The cocktails at Starling are named for birds. Order a Canary's Kiss, an Ironwood Perch, or a Hummingbird Sour, and the drinks menu tips its hand: the bar is not a supporting act here, it is half the reason to come. Starling works the ByWard Market as a contemporary Canadian bistro where the glass carries as much of the evening as the plate, and the conceit runs deep enough that even the non-alcoholic options — the Placebos — get folded into the same list. This is a restaurant built for the night out. A birthday, a first date, a table of friends in from out of town: those are the occasions the place is shaped around, and the drink list is the first thing it hands across to make the case.
The food is modern comfort with the corners sharpened. Bang Bang Shrimp arrives crisp and spicy under green onion and cilantro, the easiest first order when a table wants heat and crunch before it settles in.
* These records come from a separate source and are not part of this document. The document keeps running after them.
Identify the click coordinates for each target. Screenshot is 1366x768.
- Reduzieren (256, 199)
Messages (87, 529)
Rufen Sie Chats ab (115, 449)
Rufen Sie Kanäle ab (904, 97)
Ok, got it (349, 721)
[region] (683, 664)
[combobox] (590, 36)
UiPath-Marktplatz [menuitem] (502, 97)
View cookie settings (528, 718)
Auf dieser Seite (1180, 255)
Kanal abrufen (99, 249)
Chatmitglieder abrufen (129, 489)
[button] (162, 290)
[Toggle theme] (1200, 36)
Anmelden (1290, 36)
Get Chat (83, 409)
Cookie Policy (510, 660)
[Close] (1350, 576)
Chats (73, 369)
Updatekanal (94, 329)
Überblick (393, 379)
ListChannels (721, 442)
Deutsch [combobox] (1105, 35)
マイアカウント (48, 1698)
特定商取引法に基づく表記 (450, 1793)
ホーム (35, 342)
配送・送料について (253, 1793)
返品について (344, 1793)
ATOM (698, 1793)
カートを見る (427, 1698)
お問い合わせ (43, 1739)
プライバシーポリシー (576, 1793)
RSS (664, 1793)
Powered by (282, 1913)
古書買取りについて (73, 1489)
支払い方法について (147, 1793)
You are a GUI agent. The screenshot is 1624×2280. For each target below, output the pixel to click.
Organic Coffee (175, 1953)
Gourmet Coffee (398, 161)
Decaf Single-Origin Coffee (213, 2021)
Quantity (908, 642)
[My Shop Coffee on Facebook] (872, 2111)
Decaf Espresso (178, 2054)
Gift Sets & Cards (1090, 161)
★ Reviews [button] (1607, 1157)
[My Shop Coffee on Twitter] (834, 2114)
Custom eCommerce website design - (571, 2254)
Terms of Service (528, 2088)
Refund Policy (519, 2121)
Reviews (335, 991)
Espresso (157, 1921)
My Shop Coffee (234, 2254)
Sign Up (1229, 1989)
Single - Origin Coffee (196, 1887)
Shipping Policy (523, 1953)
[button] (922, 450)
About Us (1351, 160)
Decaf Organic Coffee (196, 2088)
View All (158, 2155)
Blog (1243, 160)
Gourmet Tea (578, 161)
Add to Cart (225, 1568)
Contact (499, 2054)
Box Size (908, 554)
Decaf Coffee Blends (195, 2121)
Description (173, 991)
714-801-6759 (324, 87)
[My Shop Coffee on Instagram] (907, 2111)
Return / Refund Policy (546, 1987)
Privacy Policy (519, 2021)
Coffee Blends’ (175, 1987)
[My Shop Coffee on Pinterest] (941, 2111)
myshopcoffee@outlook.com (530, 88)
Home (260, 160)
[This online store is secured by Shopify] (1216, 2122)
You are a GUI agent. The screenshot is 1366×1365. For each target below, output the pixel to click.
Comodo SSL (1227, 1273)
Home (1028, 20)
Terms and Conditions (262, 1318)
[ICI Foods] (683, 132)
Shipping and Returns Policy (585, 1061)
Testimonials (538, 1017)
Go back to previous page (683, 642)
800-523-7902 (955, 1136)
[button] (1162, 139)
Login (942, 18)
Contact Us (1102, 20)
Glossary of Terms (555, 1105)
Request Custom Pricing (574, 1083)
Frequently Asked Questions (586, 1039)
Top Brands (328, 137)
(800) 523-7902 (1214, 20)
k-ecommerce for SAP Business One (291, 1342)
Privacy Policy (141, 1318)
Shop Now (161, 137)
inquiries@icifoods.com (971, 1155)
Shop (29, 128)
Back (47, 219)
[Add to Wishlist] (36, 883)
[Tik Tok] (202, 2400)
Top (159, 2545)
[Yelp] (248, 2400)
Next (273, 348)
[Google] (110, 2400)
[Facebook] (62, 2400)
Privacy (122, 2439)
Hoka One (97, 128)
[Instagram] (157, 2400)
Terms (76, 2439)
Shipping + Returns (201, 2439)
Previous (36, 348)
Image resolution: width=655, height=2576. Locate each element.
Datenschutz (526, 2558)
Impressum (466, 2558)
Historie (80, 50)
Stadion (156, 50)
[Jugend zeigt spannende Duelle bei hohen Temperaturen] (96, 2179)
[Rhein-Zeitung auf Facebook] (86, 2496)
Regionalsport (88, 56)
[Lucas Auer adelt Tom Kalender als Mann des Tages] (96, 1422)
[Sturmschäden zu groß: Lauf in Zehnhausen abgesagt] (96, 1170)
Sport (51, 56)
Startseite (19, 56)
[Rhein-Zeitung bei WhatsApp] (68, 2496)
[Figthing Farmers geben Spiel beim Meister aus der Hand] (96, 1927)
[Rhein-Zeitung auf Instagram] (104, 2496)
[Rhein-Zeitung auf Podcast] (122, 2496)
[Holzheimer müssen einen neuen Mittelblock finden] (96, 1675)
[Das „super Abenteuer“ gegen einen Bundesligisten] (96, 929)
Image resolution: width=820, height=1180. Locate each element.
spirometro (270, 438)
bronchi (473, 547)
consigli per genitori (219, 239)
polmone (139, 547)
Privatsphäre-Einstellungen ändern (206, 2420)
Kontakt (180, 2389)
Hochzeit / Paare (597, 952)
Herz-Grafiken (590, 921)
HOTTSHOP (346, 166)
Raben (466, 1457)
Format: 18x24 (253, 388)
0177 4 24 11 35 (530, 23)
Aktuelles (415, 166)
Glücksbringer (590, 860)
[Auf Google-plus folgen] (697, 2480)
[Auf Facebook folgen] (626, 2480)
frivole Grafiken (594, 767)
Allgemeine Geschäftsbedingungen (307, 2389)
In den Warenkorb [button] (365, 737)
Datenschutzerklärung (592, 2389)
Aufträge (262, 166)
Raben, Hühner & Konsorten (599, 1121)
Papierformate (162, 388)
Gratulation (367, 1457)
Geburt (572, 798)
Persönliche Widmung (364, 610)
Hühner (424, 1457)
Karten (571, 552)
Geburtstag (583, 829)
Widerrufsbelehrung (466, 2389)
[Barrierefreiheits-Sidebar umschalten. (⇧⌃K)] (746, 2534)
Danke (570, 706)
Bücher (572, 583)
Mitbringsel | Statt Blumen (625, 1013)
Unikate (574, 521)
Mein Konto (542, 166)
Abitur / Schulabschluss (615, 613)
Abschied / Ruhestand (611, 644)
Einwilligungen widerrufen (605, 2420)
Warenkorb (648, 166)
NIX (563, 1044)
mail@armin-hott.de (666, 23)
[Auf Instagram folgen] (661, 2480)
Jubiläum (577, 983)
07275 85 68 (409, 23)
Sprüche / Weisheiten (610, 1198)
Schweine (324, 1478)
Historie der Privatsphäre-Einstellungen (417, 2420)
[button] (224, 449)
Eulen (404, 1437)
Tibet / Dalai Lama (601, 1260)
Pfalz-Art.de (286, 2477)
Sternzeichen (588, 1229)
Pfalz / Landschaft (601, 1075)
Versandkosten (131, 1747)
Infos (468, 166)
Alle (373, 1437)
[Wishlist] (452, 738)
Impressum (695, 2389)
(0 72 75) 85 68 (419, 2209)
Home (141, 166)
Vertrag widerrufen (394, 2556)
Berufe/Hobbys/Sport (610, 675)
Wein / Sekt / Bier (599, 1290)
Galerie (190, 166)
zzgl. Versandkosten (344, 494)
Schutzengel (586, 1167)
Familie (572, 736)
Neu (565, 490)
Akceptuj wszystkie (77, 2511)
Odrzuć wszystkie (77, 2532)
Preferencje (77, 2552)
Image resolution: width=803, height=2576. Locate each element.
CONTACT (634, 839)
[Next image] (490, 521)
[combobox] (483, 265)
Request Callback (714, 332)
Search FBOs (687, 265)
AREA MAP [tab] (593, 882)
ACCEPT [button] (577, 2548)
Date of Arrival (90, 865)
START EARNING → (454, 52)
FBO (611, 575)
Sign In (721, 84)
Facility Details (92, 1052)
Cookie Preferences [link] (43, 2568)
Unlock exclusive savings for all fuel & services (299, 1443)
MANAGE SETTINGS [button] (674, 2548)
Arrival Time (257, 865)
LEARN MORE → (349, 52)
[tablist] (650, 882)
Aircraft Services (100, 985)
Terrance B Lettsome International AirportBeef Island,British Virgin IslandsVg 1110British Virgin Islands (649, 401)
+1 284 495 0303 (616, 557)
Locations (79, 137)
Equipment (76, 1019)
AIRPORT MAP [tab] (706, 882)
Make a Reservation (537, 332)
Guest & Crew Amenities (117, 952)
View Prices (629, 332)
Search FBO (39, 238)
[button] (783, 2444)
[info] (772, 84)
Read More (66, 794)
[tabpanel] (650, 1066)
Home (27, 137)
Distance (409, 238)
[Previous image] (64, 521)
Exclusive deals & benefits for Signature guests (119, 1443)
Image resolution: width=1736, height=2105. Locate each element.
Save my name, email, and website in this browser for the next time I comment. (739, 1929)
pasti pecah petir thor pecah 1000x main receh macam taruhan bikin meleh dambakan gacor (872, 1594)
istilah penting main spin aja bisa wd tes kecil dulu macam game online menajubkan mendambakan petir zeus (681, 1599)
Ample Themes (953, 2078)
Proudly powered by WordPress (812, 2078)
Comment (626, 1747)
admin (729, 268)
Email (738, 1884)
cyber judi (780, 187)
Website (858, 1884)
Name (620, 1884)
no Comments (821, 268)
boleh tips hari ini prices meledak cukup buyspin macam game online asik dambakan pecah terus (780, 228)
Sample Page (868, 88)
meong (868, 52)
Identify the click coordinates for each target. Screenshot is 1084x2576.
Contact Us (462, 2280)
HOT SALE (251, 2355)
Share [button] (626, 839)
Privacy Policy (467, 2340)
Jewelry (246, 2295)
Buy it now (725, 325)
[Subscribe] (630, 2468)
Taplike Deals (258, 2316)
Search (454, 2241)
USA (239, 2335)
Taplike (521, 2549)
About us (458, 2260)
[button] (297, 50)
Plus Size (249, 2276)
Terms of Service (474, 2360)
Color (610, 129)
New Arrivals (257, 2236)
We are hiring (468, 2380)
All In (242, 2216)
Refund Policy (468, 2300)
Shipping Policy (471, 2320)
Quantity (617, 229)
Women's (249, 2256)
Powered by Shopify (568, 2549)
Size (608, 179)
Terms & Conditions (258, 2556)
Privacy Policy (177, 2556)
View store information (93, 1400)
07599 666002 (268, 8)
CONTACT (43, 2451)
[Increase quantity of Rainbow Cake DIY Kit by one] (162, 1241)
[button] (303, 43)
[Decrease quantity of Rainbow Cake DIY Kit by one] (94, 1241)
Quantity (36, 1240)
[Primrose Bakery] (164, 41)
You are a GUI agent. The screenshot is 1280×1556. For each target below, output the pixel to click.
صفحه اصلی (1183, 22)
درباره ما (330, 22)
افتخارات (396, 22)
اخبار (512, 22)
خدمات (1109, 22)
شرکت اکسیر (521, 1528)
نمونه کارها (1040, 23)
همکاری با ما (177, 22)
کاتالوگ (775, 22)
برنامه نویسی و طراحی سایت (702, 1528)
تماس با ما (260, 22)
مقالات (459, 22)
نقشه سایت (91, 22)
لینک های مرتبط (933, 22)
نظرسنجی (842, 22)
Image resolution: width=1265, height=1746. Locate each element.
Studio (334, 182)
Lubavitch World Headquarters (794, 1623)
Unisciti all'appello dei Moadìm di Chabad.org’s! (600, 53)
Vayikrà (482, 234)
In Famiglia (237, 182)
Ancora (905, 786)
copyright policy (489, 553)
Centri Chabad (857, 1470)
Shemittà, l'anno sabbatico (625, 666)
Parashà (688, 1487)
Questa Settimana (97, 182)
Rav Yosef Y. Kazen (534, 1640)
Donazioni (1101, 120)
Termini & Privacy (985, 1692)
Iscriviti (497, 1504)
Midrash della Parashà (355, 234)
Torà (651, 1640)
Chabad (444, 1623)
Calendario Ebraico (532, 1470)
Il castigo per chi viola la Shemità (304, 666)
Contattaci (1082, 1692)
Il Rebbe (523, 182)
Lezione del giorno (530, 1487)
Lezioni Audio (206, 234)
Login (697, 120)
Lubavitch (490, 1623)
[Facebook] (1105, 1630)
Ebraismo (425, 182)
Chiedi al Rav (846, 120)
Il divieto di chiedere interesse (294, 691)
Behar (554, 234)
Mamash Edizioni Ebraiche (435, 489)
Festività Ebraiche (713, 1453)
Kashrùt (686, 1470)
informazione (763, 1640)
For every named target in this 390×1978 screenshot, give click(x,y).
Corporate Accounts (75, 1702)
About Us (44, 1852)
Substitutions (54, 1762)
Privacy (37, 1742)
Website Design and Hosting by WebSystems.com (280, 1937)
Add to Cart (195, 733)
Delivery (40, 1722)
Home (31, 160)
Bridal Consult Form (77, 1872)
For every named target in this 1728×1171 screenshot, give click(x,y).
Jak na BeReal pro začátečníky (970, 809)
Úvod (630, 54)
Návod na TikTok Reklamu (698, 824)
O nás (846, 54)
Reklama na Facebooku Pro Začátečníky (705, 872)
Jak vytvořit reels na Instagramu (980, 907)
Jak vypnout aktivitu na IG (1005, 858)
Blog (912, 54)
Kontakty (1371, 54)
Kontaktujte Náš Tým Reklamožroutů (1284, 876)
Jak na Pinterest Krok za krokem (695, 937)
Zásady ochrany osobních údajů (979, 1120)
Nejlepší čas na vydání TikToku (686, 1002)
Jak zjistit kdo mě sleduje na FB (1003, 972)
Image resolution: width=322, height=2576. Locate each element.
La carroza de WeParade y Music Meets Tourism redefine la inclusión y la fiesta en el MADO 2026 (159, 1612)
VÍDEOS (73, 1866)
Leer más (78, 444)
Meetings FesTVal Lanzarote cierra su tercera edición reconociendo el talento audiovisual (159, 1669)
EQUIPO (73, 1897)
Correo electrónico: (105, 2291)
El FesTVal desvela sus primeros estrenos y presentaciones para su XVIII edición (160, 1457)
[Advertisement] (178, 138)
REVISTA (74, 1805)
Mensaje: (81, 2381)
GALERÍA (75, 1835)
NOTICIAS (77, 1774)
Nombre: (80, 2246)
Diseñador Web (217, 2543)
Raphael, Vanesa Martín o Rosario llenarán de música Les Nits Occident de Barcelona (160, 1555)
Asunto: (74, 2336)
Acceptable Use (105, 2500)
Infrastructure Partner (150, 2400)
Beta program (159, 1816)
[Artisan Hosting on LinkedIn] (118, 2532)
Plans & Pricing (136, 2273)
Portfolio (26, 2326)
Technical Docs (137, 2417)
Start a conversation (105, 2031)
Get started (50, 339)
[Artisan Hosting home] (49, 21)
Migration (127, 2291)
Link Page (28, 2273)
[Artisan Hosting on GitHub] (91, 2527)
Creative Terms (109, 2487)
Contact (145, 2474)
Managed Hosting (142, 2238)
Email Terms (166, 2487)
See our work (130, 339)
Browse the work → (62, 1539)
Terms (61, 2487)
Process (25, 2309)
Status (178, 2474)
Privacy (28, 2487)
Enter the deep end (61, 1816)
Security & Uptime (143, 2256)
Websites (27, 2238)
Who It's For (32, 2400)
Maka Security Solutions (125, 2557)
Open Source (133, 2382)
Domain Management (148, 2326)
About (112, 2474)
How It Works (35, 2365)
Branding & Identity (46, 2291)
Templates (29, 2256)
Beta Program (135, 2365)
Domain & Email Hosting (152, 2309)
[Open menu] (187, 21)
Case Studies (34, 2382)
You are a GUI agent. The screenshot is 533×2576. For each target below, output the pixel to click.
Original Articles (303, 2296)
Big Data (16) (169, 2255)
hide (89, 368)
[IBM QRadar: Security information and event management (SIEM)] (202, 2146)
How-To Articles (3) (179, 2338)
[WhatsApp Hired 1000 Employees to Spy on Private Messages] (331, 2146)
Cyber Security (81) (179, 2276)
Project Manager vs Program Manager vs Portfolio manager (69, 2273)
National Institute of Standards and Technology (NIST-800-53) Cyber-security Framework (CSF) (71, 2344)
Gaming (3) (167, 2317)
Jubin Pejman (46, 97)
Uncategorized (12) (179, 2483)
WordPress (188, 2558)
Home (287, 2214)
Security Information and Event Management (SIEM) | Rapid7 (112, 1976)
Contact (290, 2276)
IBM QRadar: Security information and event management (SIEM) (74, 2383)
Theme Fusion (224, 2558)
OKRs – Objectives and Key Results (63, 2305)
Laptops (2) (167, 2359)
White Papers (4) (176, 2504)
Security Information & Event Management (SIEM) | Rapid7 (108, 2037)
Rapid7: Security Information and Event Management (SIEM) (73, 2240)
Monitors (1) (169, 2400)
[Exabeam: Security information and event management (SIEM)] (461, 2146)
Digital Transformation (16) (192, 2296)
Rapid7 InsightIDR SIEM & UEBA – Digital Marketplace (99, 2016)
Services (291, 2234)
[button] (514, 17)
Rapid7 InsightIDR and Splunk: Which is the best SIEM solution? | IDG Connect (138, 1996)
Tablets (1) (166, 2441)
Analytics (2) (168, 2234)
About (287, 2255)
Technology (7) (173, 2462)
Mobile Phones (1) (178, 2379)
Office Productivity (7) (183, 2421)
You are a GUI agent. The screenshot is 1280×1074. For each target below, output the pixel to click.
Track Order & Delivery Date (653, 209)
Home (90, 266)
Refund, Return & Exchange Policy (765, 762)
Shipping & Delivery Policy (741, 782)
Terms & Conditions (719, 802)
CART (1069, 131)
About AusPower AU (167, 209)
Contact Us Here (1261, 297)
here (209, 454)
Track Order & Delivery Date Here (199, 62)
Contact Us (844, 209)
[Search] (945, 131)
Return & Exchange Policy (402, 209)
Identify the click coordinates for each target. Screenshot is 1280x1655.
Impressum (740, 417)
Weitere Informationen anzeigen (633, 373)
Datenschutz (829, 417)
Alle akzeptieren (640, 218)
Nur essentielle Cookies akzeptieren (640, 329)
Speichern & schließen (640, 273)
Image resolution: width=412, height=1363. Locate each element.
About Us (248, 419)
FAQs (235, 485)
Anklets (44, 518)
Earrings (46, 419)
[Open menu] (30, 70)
Beef Tartare comes with caper, shallot, gherkin, whole-grain mustard, and grilled focaccia; Hot Crab Dip leans on lump crab and Havarti under the same bread; Yellowfin Tuna Ceviche brightens with avocado emulsion, chili, and lime. The dinner mains hold the centre — Seared Duck Breast with summer citrus salad, beetroot puree, and toasted shaved almonds; Steak Frites built on a ten-ounce AAA striploin with shoestring fries and peppercorn sauce; Baked Rigatoni Alla Vodka with house-made pasta, nduja, Italian sausage, and fior di latte. The Starling Burger stacks a house-ground double smashed patty with bacon jam, American cheese, and cowboy candy, and Oishi Tempura Cauliflower gives the vegetable side of the table something with the same swagger. The kitchen frames all of it as dishes meant either for a single plate or for the middle of the table.
What the menu shows is range without drift. A list this broad — seared tuna on one line, a smashed double-patty burger the next, mushroom ravioli after that — could read as a kitchen trying to be everything to everyone. Starling keeps it in a single comfort lane instead, and lets a couple of dishes do the distinguishing. Bang Bang Shrimp and the Seared Duck Breast are the two most tables gravitate toward, the crisp-and-spicy opener and the polished main that together show what the kitchen is genuinely good at. There is civic texture in the smaller print, too: the Beef Tartare is tied to a local school breakfast program, the kind of quiet arrangement a restaurant makes when it means to stay part of its neighbourhood.
Starling opened in 2022 inside York on William, an 1875 ByWard Market building with a hospitality history longer than most of its block. The address has held restaurants before — the Fish Market, Coasters, Vineyards Wine Bar — and that lineage is part of what the dining room trades on now. Stone and age do work a new build cannot, and Starling leans into it rather than papering over it. The setting is the reason an evening here reads as an occasion and not simply a meal.
The week reshapes the place more than once. Weekend brunch runs Saturday and Sunday around the Starling Brekkie, Eggs Benedict, buttermilk pancakes, French toast, and a Shakshuka Skillet; Saturday is the quieter pick, when the food is the main event, and Sunday brings a live-music set that turns the mid-morning into something closer to a show. When the weather turns, the rooftop opens for a Sunday series that runs from late spring into early September. It adds up to less a single restaurant than a few of them stacked in one building — a cocktail bar after dark, a brunch table on the weekend, a patio in summer — and the smartest way to use Starling is to decide which one you came for before you book.